• [WORK TO BE COMPLETED]: Go through the records and show each line where the word "agent" occurs.

⁂

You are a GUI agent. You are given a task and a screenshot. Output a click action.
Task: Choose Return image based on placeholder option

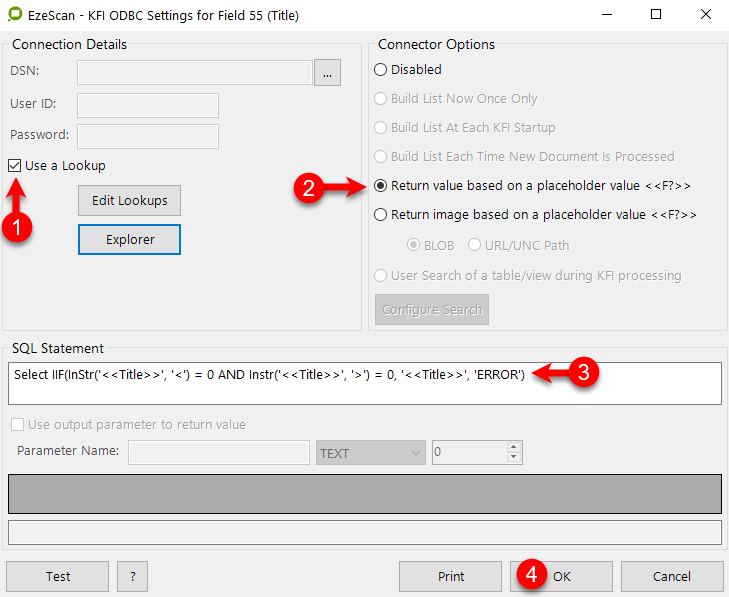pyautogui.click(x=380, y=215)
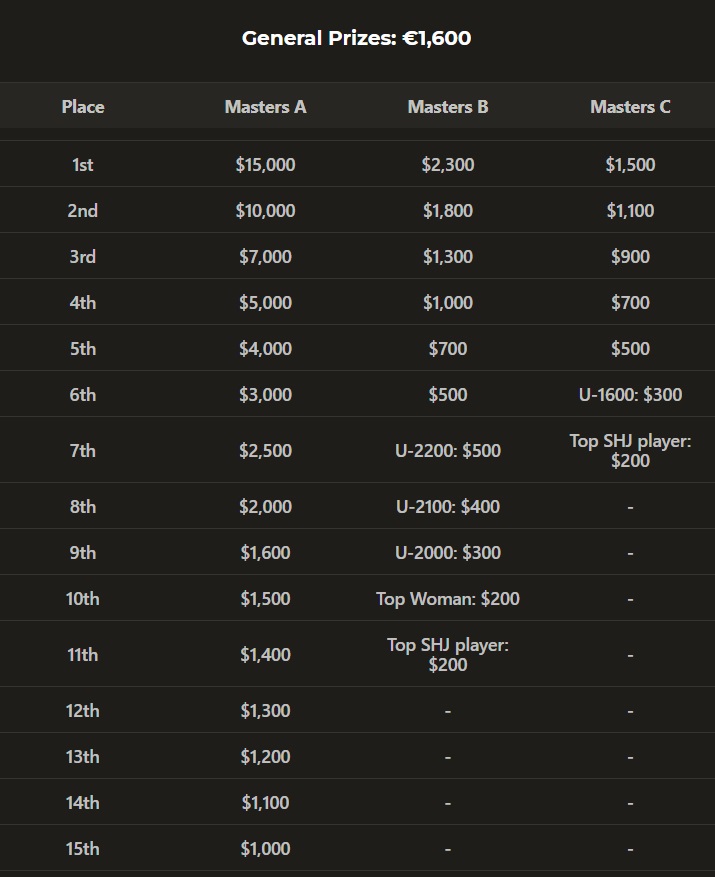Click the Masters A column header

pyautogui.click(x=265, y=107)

⁂

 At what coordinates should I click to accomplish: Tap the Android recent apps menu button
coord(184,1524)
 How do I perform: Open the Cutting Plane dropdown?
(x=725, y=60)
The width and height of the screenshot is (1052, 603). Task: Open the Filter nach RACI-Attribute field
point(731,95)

⁂

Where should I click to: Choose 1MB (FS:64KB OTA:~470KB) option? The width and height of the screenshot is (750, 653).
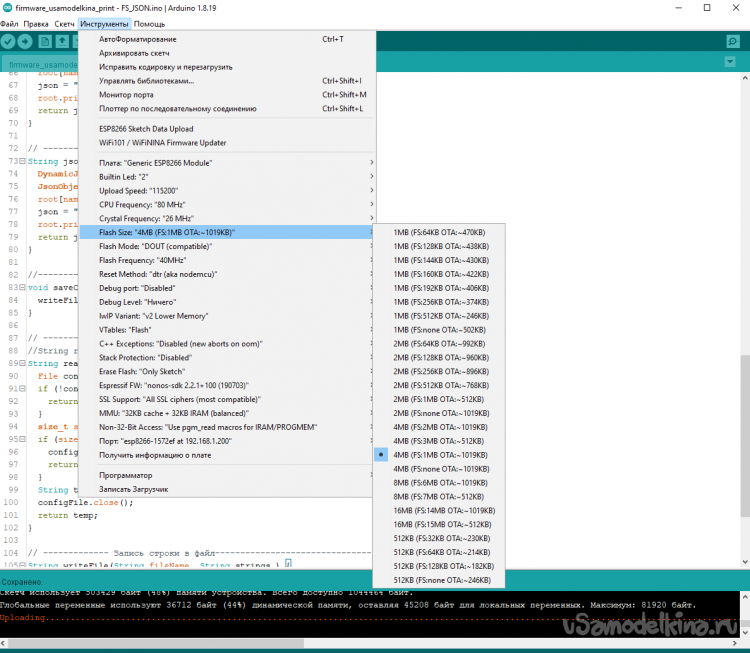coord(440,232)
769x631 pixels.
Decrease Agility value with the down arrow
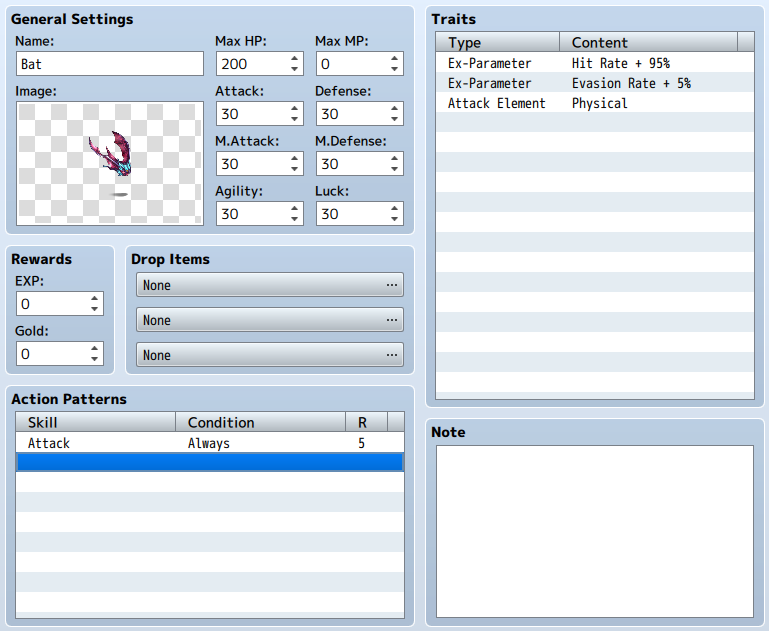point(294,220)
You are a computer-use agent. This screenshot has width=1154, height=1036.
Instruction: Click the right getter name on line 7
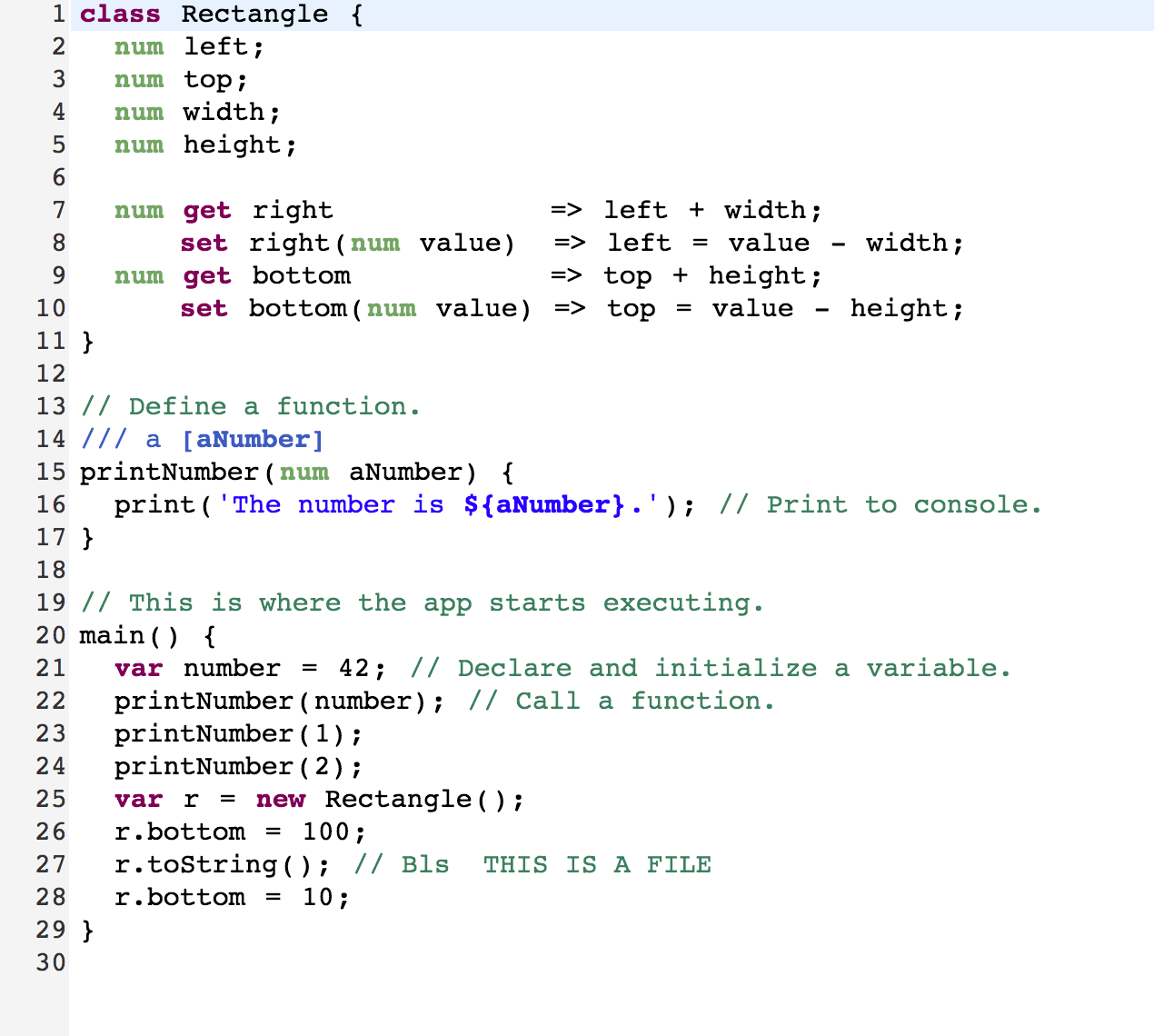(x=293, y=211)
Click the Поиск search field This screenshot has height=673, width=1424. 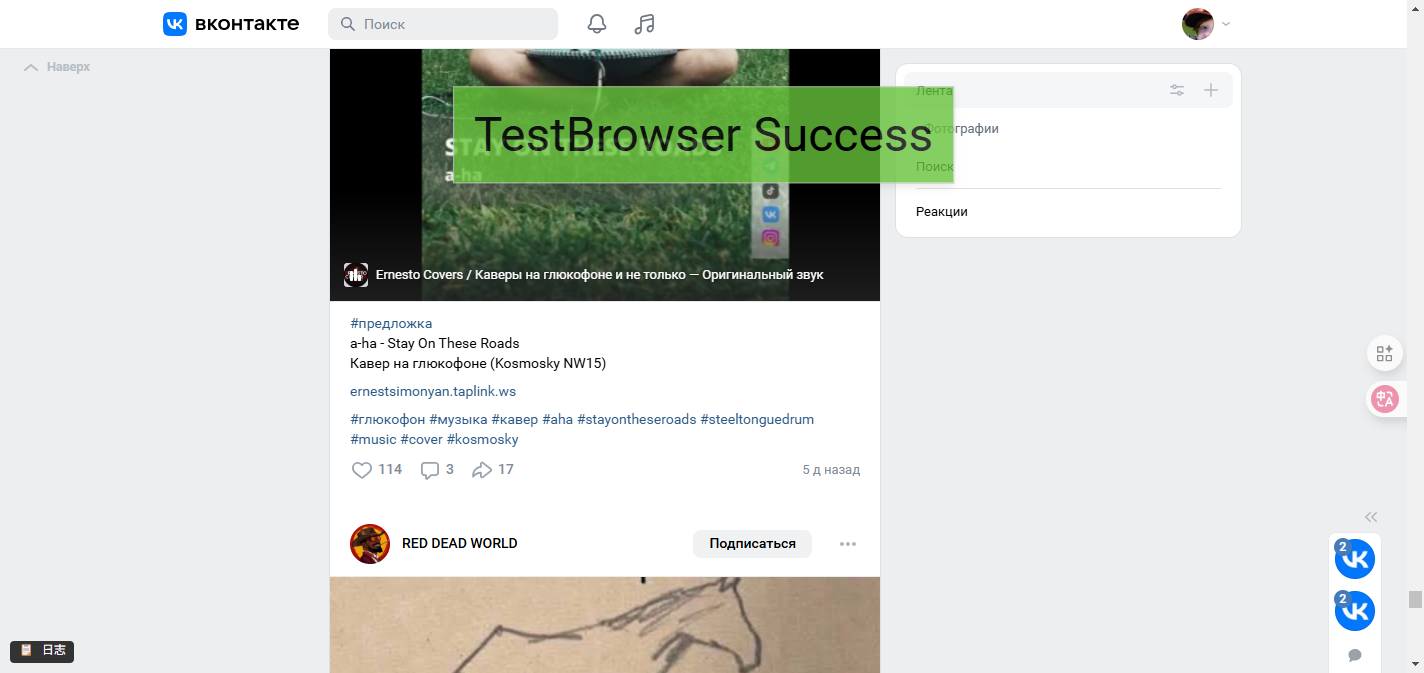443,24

⁂

• [RESPONSE FOR THIS EXERCISE]:
You are a GUI agent. You are given a task and a screenshot. Output a click action.
You are a computer-use agent. This screenshot has width=1154, height=1036.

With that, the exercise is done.